Evelyn terus menjerit, kini posisi tubuhnya menjadi berbaring di atas lantai dengan kedua kakinya yang ditahan oleh borgol dan kedua kaki Kevin.
Pria itu buru-buru merobek celana training milik Eve di bagian paha, membuat sebuah lubang yang cukup besar di sana dan melesatkan mata bor listrik itu ke paha Evelyn dengan perlahan.
Evelyn berteriak dan membuang muka, tak ingin menyaksikan perbuatan Kevin yang mungkin akan membuatnya sakit seribu kali sakit dari pada terkena ledakan kemarin. Meskipun begitu, Evelyn sama sekali tidak menangis. Ia hanya menyiapkaj tubuhnya akan rasa sakit yang akan menimpa tubuhnya.
Evelyn menutup kedua mata, mengenggam kedua tangannya dengan erat saat mata bor runcing itu mengenai paha mulusnya dan menyebabkan cipratan darah di wajah Kevin. Saat itu juga Kevin menyeringai senang mendengar jeritan pilu Evelyn.
Kevin ikut berteriak, menyerukan agar Eve menjerit lebih keras lagi agar Adam Rig dapat merasakan bahwa gadisnya saat ini sedang menahan rasa sakit di bagian sebelah pahanya.
Eve menggigit bibirnya, menahan sakit saat bor itu perlahan memasuki bagian daging paha dan hampir menusuk tulangnya.
Tapi, lagi-lagi bor berhenti. Kali ini bukan karena masalah kabel atau ganguan teknis lainnya.
Tapi karena Kevin menghentikan aksinya, perlahan Evelyn membuka mata.

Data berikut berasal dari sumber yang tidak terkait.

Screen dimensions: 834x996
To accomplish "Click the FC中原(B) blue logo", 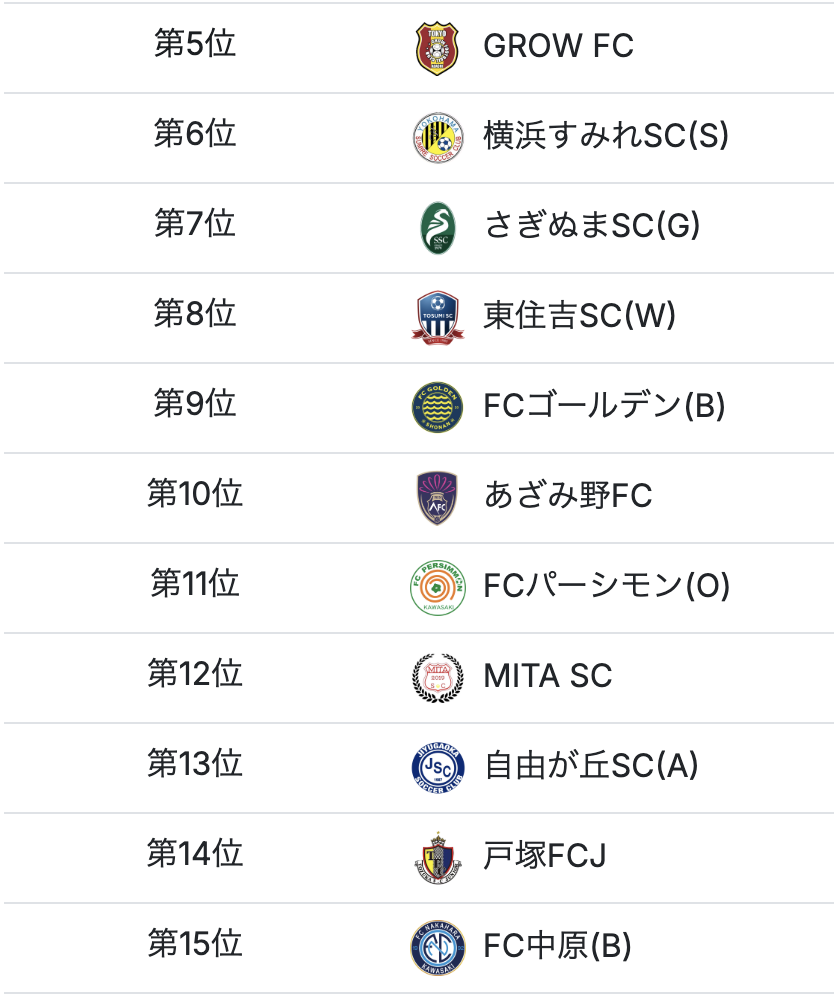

Melihat Kevin yang sedang menoleh ke kanan dan kiri layaknya orang yang benar-benar tidak waras.
"Tidak ada apapun..." ujar Kevin, Eve menghela nafas kasar. Bodoh, tentu saja Adam tidak akan mendengar hal ini dan belum tentu pria itu akan datang menolongnya.

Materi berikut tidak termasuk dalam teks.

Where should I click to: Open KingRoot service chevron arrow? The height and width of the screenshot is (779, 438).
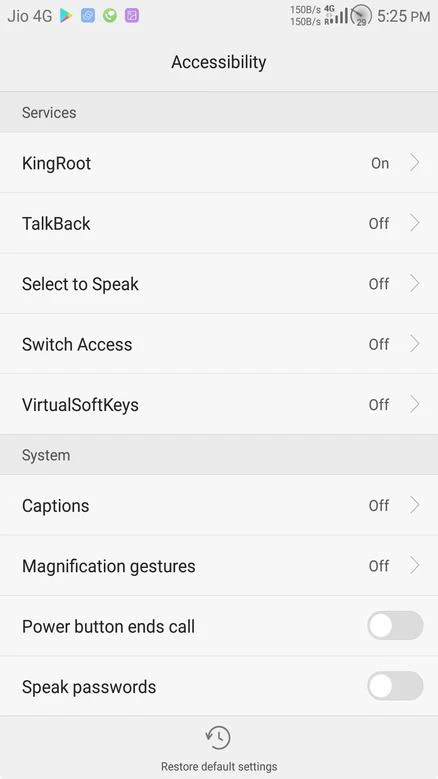point(415,163)
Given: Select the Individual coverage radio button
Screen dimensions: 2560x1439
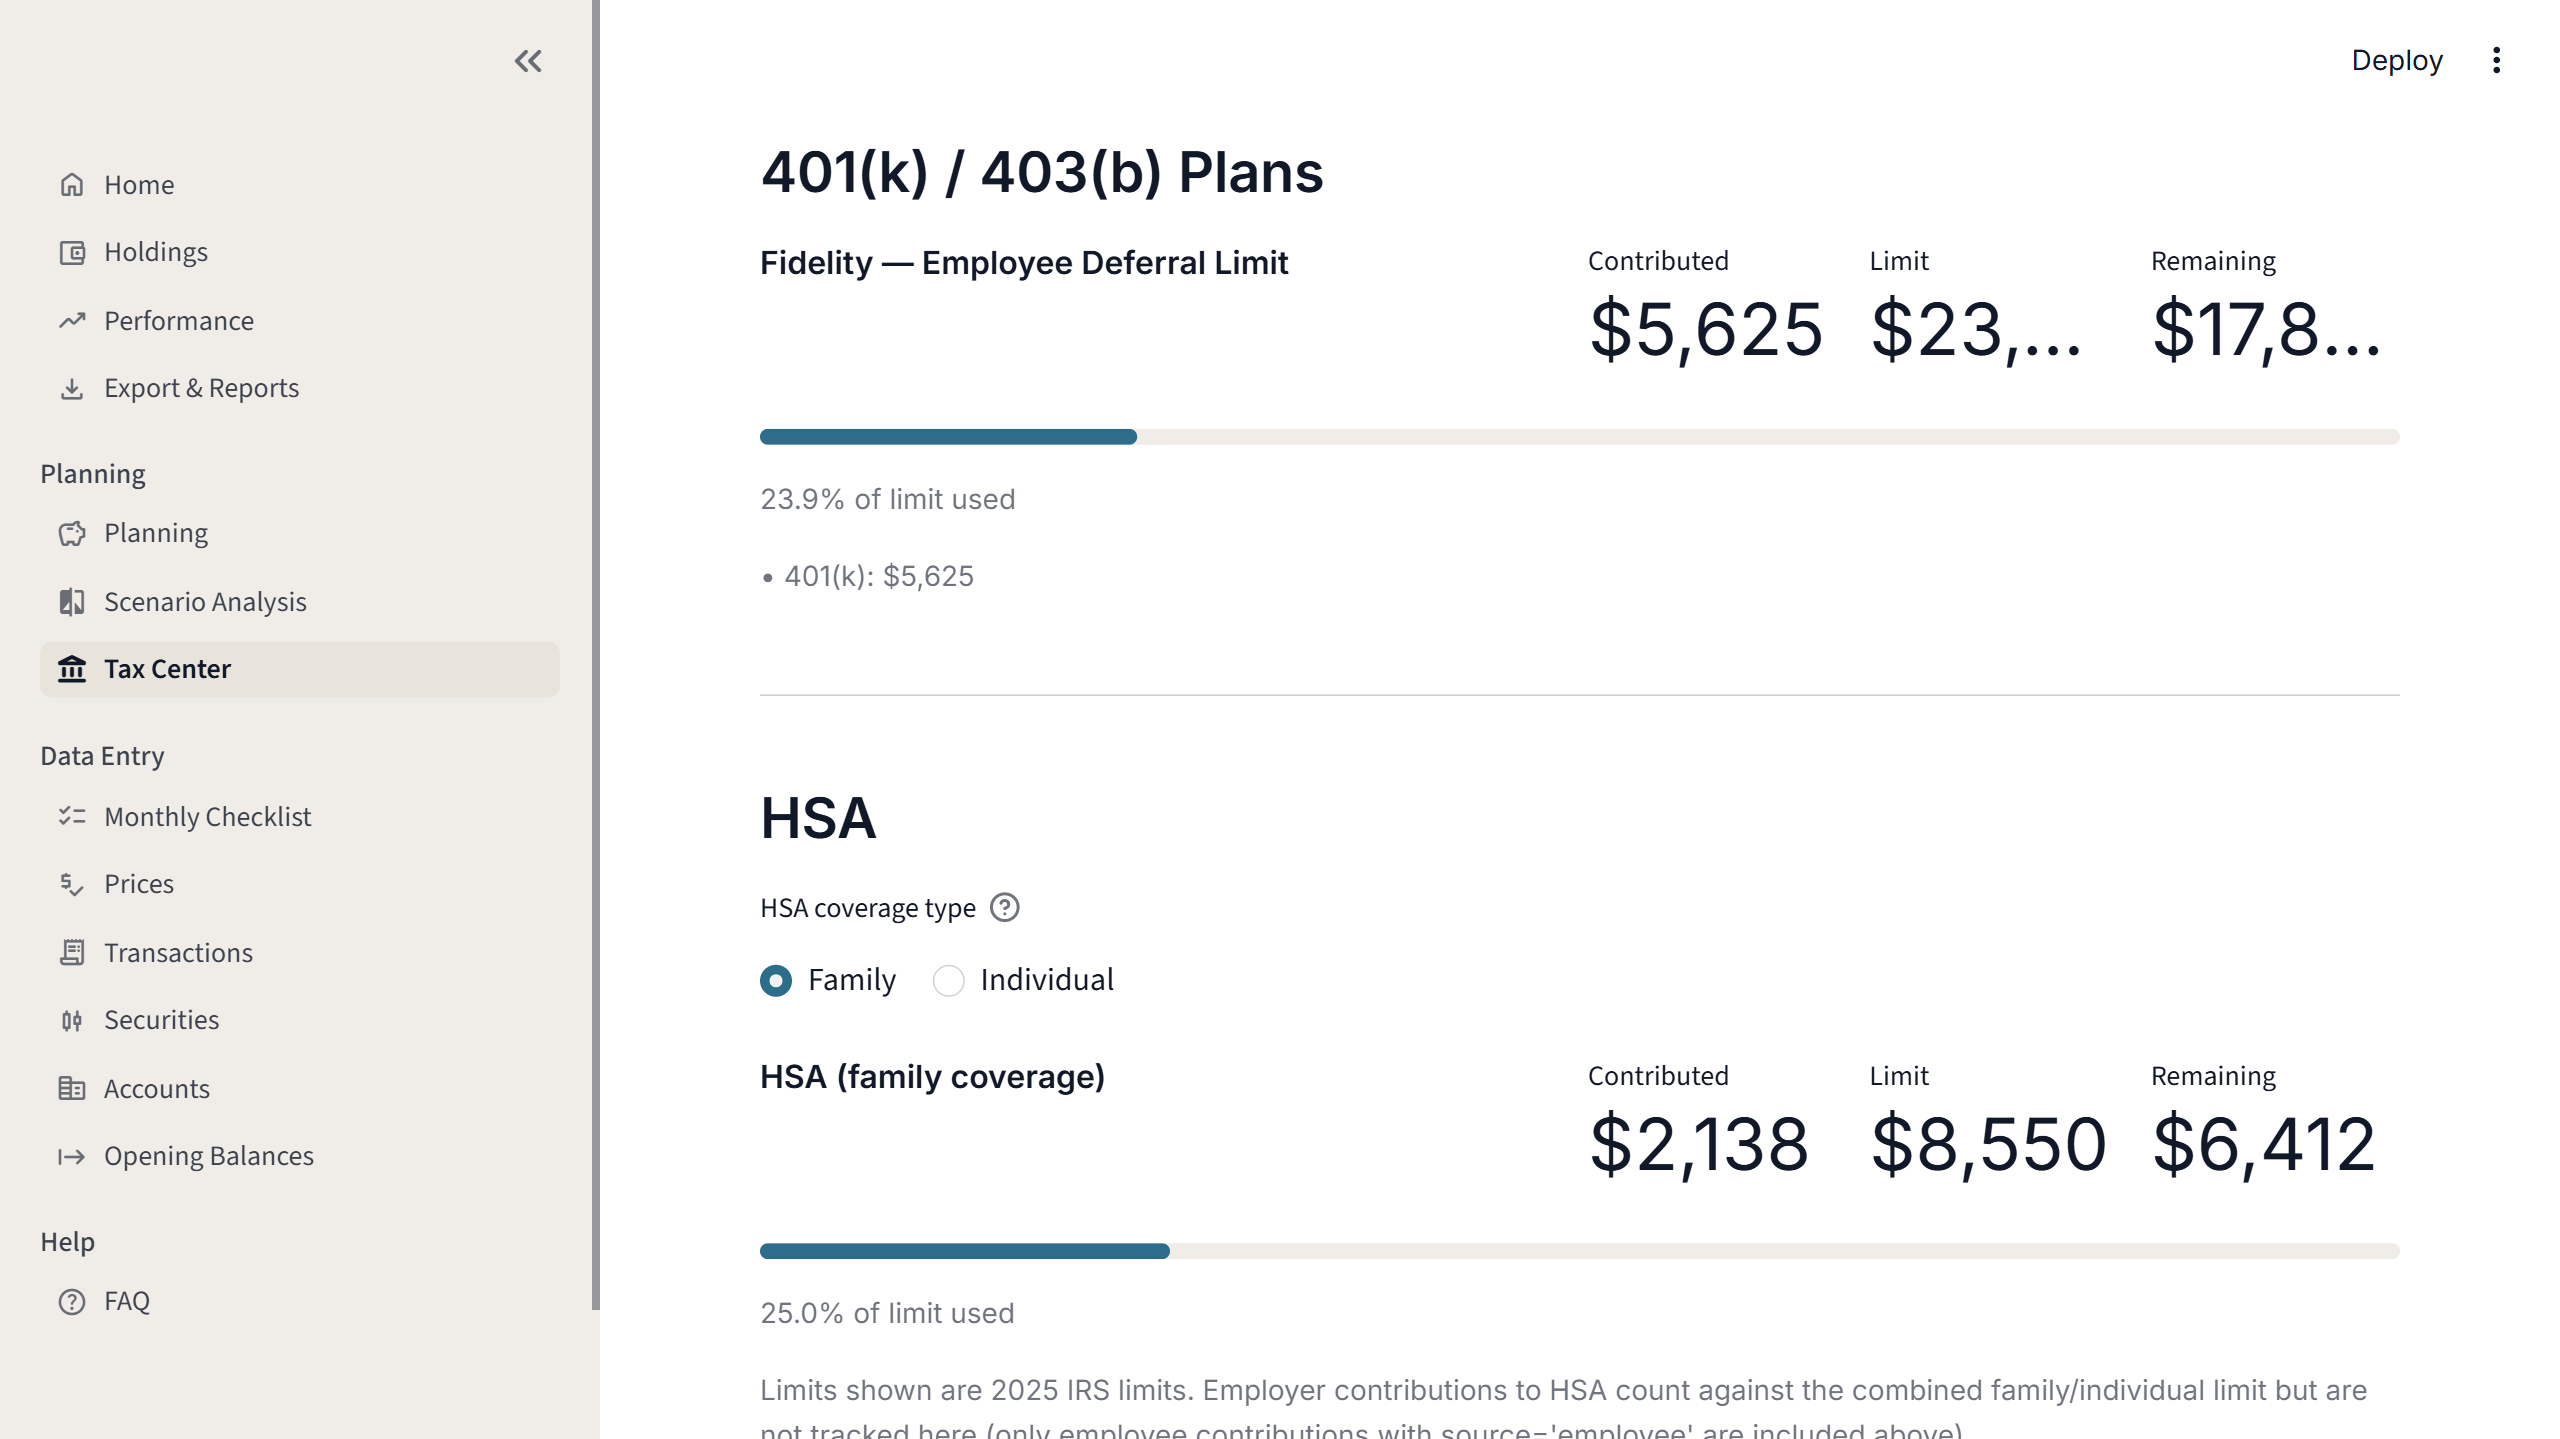Looking at the screenshot, I should pyautogui.click(x=948, y=980).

Kevin mencabut bor tersebut dari daging Evelyn, dan hal itu menimbulkan rasa sakit yang sangat sakit dan darah mengucur dari sana. Evelyn meringis menahan sakit, namun Kevin malah menutup bekas luka tersebut dan mengikatnya dengan kuat agar darah tidak terus keluar dari sana.

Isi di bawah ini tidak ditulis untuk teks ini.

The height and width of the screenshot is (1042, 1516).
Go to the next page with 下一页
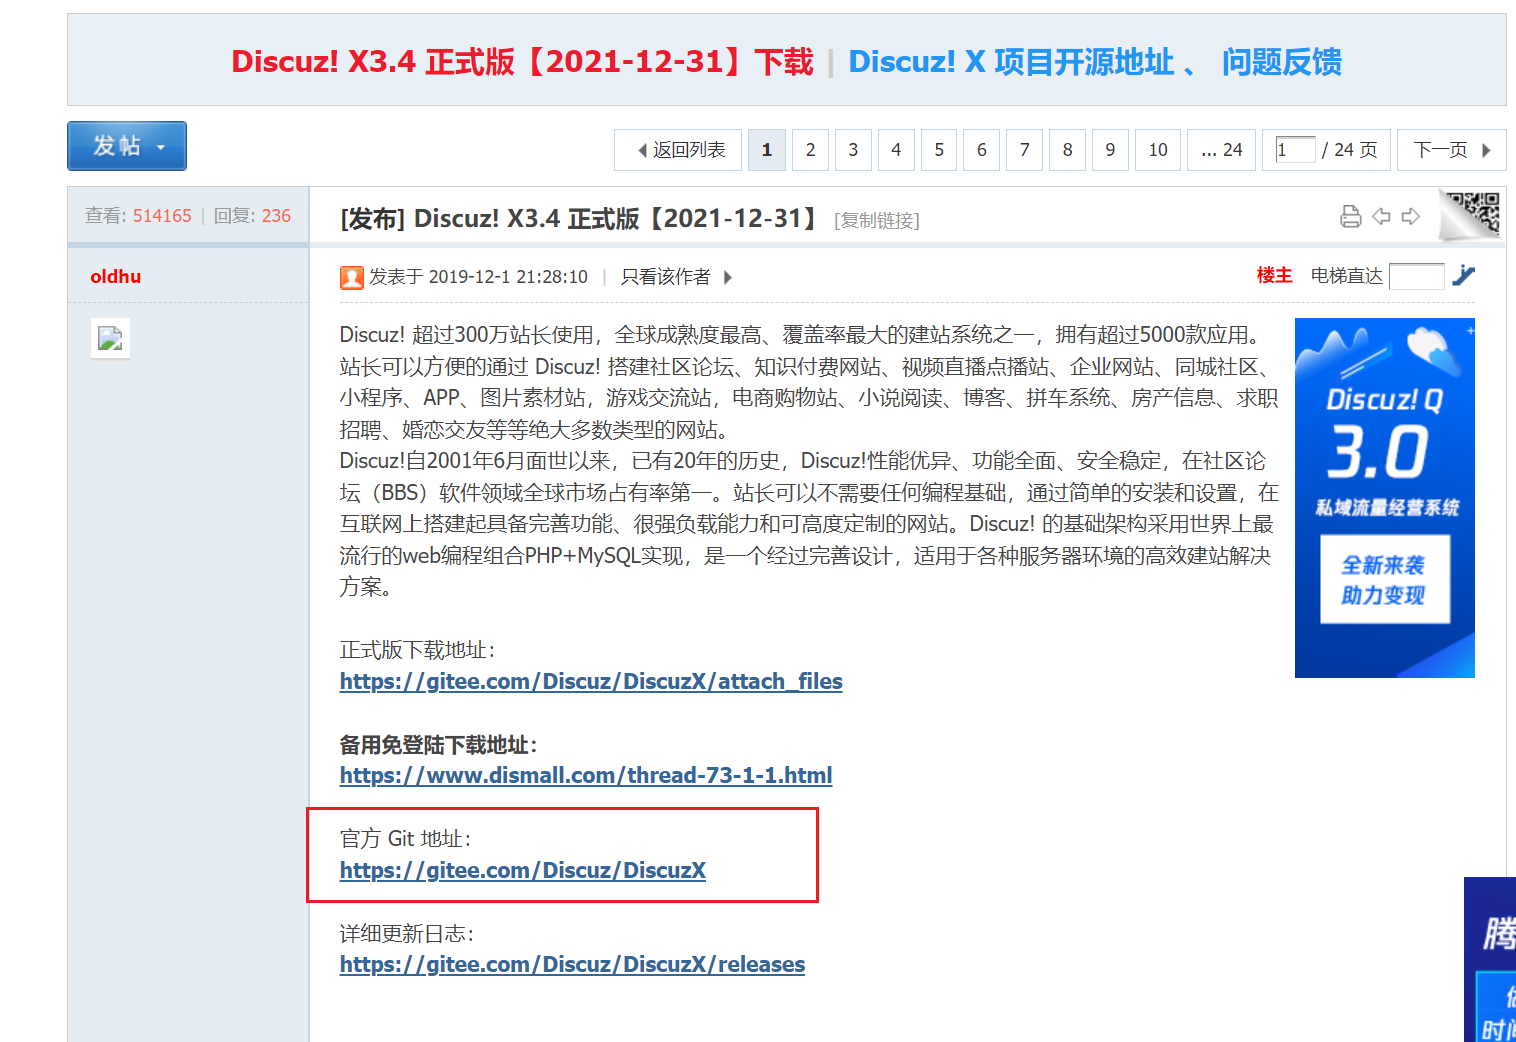(x=1450, y=150)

"Sudah, aku ingin menyisakannya untuk besok lagi." ujar Kevin.
Sakit jiwa...
Kevin lalu membereskan peralatannya kembali, lalu pergi dari kamar itu meninggalkan Evelyn yang masih merintih kesakitan di atas lantai.
Kedua mata Evelyn menatap langit-langit kamar, benarkah ia sama sekali tak berharga bagi Adam?
Jika iya, maka Evelyn harus menyiapakan dirinya yang perlahan kehabisan darah oleh Kevin.
Evelyn menghembuskan nafas kasar, dengan kedua tangan masih tergantung oleh borgol di samping ranjang.
...
"Terakhir kali kami melihat Miss Hunter bersama detektif Kevin, itu dua hari yang lalu. Saat detektif berkata bahwa ia akan mengantar Miss Hunter pulang ke rumahnya. Semenjak saat itu, Miss Hunter tidak pernah hadir lagi ke kantor polisi..."
"...dan rumahnya pun kosong." ujar seorang petugas arsip di kantor polisi.
Adrian mengepalkan kedua tangannya saat mendengar penjelasan petugas itu barusan.